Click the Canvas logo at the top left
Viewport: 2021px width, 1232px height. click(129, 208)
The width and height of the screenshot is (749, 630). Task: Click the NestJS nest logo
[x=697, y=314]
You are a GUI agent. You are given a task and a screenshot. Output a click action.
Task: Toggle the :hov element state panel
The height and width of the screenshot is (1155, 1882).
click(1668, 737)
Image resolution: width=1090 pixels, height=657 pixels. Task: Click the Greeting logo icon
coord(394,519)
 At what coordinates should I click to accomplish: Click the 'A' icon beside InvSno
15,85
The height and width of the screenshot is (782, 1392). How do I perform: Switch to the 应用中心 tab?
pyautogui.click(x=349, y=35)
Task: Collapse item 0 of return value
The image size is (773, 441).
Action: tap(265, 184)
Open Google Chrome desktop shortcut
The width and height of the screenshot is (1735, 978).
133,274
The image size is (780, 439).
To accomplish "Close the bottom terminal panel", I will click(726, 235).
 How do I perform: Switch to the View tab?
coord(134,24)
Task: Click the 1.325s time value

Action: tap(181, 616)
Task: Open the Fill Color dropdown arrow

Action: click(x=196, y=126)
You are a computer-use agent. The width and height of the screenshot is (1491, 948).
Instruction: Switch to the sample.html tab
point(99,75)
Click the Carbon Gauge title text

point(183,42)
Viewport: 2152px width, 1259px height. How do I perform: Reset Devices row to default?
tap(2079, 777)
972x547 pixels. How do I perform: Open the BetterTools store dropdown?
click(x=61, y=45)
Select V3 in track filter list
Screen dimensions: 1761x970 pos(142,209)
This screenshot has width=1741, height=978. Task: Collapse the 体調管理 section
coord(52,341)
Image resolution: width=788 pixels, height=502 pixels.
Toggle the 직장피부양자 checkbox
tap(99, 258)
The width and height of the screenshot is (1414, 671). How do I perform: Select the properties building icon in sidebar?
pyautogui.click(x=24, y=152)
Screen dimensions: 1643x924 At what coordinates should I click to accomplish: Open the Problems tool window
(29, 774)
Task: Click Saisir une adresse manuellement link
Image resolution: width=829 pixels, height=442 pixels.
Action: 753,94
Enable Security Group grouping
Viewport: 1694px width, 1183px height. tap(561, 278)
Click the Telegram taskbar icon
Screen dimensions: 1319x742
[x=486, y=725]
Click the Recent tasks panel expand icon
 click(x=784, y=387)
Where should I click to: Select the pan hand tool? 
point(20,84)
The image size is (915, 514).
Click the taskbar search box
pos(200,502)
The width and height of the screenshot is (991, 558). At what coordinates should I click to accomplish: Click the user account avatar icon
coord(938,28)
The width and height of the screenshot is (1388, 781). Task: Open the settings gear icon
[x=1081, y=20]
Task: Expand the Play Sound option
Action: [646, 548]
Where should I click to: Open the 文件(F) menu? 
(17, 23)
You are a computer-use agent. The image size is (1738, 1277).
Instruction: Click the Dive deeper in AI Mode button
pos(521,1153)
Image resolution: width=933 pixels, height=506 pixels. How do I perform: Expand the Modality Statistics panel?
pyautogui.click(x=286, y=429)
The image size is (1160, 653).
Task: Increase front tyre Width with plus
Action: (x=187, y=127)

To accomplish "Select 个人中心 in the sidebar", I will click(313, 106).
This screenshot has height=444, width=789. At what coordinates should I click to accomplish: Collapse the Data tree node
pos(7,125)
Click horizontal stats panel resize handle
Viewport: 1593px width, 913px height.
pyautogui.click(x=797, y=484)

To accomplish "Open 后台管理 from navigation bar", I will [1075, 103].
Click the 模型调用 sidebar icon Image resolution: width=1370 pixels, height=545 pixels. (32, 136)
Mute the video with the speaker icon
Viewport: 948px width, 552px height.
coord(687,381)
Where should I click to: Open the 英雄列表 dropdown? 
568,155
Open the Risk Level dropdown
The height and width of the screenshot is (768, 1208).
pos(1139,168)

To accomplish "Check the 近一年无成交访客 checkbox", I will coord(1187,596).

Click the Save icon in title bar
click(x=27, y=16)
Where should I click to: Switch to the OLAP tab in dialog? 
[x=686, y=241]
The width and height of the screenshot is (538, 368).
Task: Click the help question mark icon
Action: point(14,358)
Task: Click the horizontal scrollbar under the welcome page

* [WHAT IS REQUIRED]
From the entries above, extract each line containing "agent".

* [TASK OUTPUT]
You are a GUI agent. You are given a task and a screenshot. Output a click action.
You are a computer-use agent. The width and height of the screenshot is (1491, 948).
You are a computer-use agent. The image size is (1738, 1277).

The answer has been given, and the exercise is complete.